Use this script for a 60–90 minute pilot focused on temporal coherence, drift, anchoring, and why video generation is harder than generating a single image.
Core question. What changes when generation has to work across time?
Materials
- Temporal Telephone
- Video Test Report
- Optional: A/B/C Comparison Board for coherence tests
- AI Use + Consent Checklist
- Optional: curated video clips or still-frame sequences showing drift and failure modes
Run of show
| Time | Segment | Facilitator move | Participant action |
|---|---|---|---|
| 0–5 | Welcome & bridge | Connect Session 2 to Session 3: a good frame is not enough; video must stay coherent across time. | Choose a participation pathway. |
| 5–35 | Temporal Telephone round 1 | Open Temporal Telephone in previous-frame-only mode. Use “a person at work” as the vague prompt, then check motion defaults after playback: job, body, setting, tool, pace, gesture. | Draw/save frames or observe where defaults and small changes accumulate into drift. |
| 35–50 | Temporal Telephone round 2 | Switch to anchor mode and repeat with the same basic subject or motion. | Compare whether identity, layout, and motion stay more stable. |
| 50–70 | Failure analysis | Use curated clips, still frames, or optional generated video examples. Name failure modes precisely. | Mark identity drift, physics breaks, camera inconsistency, style drift, or temporal jumps. |
| 70–90 | Video Test Report | Ask participants to complete one A/B/C or failure-analysis section. | Share one coherence claim and one responsible-use boundary. |
Optional pilot evidence move: use the A/B/C Comparison Board to document a hypothesis, one changed variable, a baseline motion prompt, one continuity anchor, and a stronger anchor or stress test. Keep real-person likeness and consent concerns visible before exporting.
Facilitator prompts
- “Where did the sequence first begin to drift?”
- “For the vague prompt ‘a person at work,’ what job, body, setting, tool, pace, or gesture appeared by default?”
- “What stayed consistent when only the previous frame was visible?”
- “What did the anchor preserve?”
- “What does video require that a single image does not?”
- “Which failure type is easiest to spot frame by frame?”

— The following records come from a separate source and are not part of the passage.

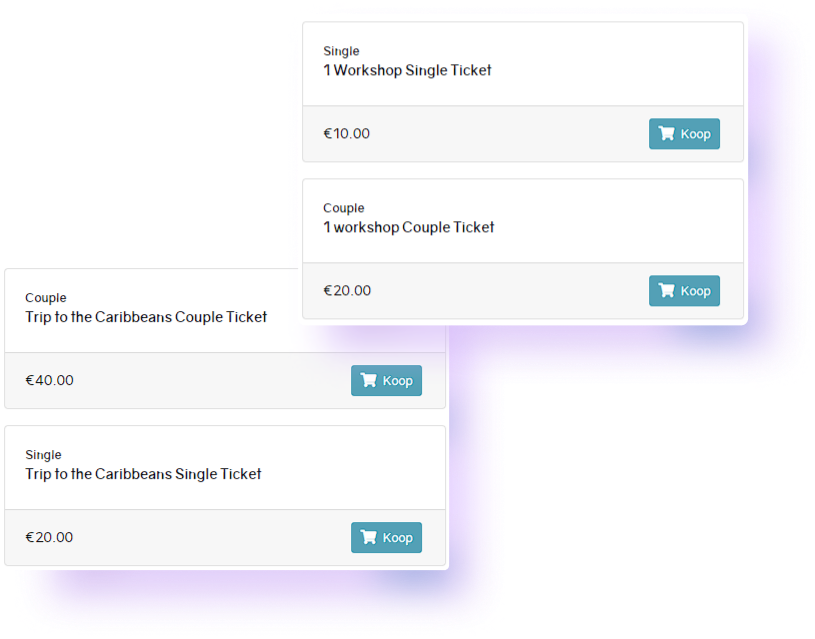Click Couple label above Caribbeans Couple Ticket
Image resolution: width=815 pixels, height=639 pixels.
46,298
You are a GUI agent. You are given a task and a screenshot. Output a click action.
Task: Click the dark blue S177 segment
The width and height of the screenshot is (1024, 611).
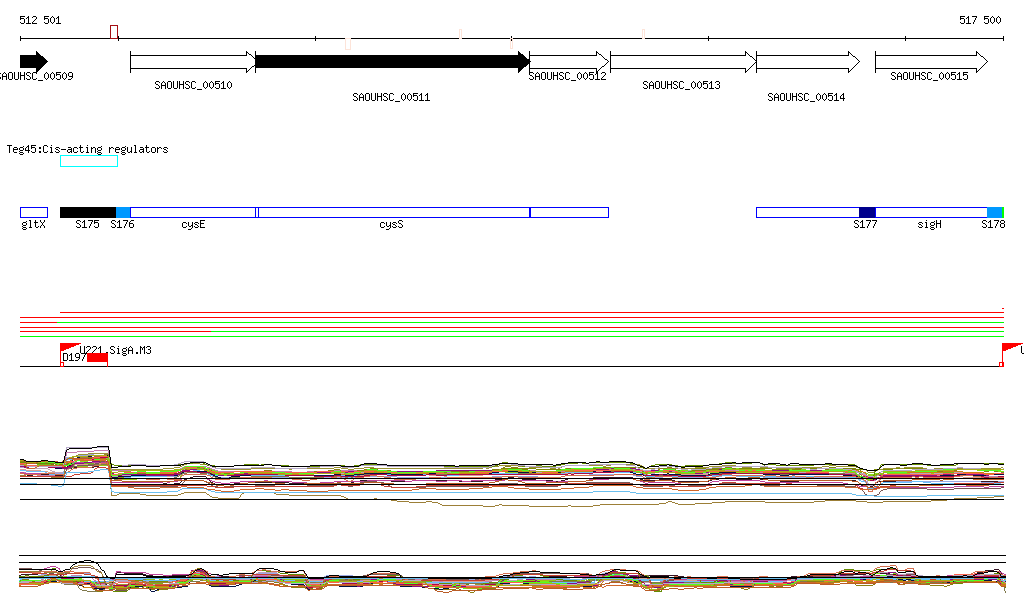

- “What would you need to specify to keep identity, motion, and setting stable?”
Investigation prompt
Compare a baseline motion prompt with one revision that adds an anchor: a consistent subject, fixed camera, repeated setting, or explicit continuity constraint. What improves, and what still breaks?
Low-AI / No-AI pathway
Participants can complete the session using Temporal Telephone and curated clips only. No one needs to generate video to investigate temporal coherence.
Fallback plan
- If drawing with the tool is awkward, have one facilitator draw while participants direct changes verbally.
- If playback is too fast or hard to see, step through thumbnails manually.
- If no curated clips are available, use Temporal Telephone outputs as the failure gallery.
- If participants do not want to analyze AI video, focus on continuity, consent, and classroom-safe critique protocols.
Pilot QA notes
During the pilot, note:
- Whether participants understood previous-frame-only versus anchor mode.
- Whether the Save frame and Play controls were discoverable.
- Whether thumbnails were large enough for discussion.
- Which failure categories participants used naturally.
- Any ethical concerns around generating motion, simulating people, or using real likenesses.